A great car gives you an easier commute and more peace of mind on the road. Don’t let a not-so-great auto loan keep you from enjoying your ride.
If your current auto loan comes with high monthly payments and financial stress, it’s time to consider refinancing. When you refinance an auto loan, you’re swapping out your current loan for a new one, which can help you:
- Pay less interest
- Lower your monthly payment by extending your term
- Own your car sooner by switching to a shorter term
Here are four factors that will determine if refinancing is right for you:
- Interest Rates
When you finance your vehicle, your interest rate determines how much you ultimately pay. What may seem like a tiny difference between two rates could actually have a major financial impact.
For example: Say you owe $20,000 on your auto loan. With six years to pay it off and a rate of 5.99%, you’ll pay $331 each month – and at the end of the term you will have paid a whopping $3,858 in total interest.
But what if you qualified to refinance this loan to a low rate of 3.49% and a three-year term? The shorter term would raise your monthly payment to $586, but the much lower rate would accrue just $1,094 in interest. That’s almost $2,800 less than before. This is a dramatic example, but it shows how much you could potentially save.
- Your Credit Score
So how do you get a low rate? There are a variety of factors, including nationwide rates that influence what auto lenders charge. But one of the biggest factors is your credit score.
Even if you got your auto loan at a time when average loan rates were low (as they have been in recent years), improvement in your credit score may help you qualify to refinance with a lower rate, which saves you money every month.
If you were early in the process of building your credit when you received your current auto loan, making on-time payments for a year or so could significantly help your credit score, which may help you qualify for a much lower interest rate now, especially when you refinance with a more flexible credit union car loan.
- Length of Your Loan Term
Refinancing makes sense if your current loan is still relatively new. That’s because, at the beginning of the loan term, much of your payment is going toward the loan’s interest rather than its principal. The sooner you can secure a better rate, the more you could save.
- Improved Income
Maybe you got a great new job or sweet raise. Improved income can boost your monthly budget and ability to make larger monthly payments. If your income has risen, consider shortening your loan term when you refinance.
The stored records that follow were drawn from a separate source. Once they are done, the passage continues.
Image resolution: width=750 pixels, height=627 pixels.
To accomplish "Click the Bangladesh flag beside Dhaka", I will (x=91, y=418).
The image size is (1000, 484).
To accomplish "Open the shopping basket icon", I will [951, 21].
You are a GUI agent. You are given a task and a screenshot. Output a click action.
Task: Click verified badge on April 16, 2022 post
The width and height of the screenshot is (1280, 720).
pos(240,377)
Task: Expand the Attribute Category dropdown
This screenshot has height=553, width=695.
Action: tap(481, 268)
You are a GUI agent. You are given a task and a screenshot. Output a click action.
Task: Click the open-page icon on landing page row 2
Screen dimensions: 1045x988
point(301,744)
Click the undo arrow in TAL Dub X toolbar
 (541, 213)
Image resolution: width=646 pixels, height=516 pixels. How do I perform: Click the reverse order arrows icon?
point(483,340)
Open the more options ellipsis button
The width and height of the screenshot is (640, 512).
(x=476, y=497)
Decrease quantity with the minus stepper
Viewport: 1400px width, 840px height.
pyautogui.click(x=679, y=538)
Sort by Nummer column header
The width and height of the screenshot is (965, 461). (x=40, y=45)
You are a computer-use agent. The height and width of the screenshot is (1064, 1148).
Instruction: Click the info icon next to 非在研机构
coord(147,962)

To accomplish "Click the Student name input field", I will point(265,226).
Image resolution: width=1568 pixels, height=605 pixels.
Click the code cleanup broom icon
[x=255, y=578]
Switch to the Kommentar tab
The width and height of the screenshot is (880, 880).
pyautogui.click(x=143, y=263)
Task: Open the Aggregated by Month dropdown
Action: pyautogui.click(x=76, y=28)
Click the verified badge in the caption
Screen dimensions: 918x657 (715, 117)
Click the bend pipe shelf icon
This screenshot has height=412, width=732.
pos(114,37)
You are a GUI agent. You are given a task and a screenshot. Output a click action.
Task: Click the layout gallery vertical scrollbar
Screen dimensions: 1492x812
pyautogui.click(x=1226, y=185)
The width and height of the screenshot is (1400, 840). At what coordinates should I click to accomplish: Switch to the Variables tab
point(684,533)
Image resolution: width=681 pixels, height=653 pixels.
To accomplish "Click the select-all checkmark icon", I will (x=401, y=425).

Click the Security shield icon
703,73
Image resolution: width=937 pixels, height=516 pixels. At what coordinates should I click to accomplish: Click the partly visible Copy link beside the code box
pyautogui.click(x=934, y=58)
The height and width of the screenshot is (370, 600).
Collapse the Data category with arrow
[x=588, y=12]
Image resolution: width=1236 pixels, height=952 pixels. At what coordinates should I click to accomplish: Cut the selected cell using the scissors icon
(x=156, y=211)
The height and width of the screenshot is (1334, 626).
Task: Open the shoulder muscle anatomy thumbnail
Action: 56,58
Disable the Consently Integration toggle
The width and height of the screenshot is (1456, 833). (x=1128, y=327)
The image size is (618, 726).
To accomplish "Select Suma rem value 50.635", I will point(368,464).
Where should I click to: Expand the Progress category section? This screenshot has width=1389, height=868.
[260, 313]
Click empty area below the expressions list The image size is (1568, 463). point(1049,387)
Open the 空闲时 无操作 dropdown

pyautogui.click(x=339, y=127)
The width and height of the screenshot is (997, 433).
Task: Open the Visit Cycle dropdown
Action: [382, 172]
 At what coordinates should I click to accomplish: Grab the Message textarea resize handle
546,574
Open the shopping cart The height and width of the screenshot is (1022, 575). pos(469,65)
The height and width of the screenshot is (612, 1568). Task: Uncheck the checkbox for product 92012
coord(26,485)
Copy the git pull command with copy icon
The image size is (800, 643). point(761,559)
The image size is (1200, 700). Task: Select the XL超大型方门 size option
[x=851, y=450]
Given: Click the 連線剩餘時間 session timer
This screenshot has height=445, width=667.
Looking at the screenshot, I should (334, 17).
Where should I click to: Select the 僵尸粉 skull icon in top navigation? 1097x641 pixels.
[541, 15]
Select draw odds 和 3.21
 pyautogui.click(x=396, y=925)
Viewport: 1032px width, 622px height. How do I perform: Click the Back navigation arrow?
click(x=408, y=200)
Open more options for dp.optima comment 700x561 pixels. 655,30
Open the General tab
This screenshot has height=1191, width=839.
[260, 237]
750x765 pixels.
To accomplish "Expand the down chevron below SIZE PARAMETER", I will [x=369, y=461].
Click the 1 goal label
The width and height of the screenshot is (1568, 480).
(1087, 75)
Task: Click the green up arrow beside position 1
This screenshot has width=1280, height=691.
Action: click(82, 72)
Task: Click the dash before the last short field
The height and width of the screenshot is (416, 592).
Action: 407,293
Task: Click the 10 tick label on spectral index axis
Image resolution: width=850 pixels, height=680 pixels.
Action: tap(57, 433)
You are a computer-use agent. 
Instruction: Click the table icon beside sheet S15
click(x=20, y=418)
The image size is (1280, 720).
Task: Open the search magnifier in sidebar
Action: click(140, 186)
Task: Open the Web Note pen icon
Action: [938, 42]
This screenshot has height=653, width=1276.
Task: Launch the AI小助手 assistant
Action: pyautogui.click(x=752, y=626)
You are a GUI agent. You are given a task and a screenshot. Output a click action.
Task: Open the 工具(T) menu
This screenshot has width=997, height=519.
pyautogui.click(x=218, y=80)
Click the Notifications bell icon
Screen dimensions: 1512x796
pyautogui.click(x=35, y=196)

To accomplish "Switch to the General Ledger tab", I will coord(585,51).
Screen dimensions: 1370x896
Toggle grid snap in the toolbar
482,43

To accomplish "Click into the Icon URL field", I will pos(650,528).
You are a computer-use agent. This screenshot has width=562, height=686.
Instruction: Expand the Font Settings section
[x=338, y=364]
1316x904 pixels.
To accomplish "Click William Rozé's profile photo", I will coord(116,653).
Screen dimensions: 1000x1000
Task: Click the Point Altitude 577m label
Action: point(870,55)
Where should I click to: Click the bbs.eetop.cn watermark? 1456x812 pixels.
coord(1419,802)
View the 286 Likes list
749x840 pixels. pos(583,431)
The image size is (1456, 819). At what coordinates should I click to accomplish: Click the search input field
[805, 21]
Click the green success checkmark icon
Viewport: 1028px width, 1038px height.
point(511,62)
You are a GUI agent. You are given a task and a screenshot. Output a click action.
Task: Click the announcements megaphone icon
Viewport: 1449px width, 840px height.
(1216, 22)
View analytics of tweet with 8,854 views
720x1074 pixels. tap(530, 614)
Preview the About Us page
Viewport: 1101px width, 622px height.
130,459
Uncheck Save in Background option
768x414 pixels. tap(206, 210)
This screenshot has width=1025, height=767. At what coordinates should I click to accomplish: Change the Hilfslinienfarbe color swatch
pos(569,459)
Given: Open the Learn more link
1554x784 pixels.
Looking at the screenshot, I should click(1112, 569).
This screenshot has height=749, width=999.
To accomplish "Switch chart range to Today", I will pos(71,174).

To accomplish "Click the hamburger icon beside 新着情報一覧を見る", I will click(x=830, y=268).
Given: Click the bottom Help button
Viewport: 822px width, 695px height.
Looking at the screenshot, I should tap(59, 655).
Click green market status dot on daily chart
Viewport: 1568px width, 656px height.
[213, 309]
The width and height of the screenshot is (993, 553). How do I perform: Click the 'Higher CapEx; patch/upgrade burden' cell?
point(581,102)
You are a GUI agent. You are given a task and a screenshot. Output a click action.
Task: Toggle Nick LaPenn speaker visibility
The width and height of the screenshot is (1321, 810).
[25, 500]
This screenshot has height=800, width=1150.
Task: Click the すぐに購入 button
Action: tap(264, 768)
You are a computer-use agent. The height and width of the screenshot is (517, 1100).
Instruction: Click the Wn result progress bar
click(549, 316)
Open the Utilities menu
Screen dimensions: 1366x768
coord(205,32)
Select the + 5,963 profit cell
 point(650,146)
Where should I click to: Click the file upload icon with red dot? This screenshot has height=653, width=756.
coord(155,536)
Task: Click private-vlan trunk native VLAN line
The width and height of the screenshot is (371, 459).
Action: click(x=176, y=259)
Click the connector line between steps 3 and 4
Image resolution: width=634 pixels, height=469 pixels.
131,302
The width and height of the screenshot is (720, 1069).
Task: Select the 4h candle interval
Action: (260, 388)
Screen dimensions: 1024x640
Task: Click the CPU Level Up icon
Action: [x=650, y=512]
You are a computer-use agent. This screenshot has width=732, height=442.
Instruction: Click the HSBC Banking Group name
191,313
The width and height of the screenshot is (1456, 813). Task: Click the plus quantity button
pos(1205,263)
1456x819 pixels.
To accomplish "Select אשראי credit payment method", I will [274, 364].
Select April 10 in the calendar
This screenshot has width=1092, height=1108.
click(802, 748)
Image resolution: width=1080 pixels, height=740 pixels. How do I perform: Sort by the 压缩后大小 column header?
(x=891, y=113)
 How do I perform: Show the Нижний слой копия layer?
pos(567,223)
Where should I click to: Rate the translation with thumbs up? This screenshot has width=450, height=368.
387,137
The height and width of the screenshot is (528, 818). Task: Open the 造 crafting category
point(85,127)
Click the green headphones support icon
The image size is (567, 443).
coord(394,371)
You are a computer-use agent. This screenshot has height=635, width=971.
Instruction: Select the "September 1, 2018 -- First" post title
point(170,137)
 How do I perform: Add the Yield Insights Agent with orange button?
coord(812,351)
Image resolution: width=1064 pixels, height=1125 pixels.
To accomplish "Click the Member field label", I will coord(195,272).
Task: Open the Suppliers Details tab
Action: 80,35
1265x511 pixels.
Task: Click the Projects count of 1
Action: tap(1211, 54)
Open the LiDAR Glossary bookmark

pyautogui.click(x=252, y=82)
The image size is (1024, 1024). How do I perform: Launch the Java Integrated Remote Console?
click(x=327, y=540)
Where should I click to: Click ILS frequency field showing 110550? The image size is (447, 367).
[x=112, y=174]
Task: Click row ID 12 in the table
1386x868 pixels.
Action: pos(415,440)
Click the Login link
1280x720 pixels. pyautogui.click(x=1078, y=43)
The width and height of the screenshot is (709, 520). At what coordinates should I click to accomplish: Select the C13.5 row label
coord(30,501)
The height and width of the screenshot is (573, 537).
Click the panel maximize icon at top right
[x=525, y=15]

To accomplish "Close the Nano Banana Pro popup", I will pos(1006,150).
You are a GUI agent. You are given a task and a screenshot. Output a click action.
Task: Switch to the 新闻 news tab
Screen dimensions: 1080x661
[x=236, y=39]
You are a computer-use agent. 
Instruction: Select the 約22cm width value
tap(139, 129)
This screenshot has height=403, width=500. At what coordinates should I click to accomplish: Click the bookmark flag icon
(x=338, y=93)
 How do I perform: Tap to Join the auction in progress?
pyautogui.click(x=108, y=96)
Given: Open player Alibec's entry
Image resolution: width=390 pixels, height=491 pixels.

As we saw in the example above, switching to a shorter loan term will mean bigger payments, but it also helps you save on interest and own your car sooner.
Refinance With Your Local Credit Union
Credit unions have earned the trust of their members by offering great rates on all kinds of loans, and helping drivers refinance car loans is one of our specialties. If you’re tired of overpaying for your auto loan, refinance with us for a low rate and monthly payment that fits your budget.
Here are some additional factors that will determine if refinancing is possible and financially practical.
- Vehicle age: Cars lose value (depreciate) over time, so lenders typically won’t refinance a vehicle that’s more than several years old or has racked up a lot of miles.
- Value: This is something to consider if extending your loan term, which could have you paying far more on your auto loan than the vehicle is worth. While it’s important to keep your loan payments manageable, don’t lose sight of how much you’ll pay in interest over the long term. Our auto loan calculator can help.
- Fees: Be on the lookout for application fees from your new lender and prepayment penalties from your original lender, which will add to your refinancing cost.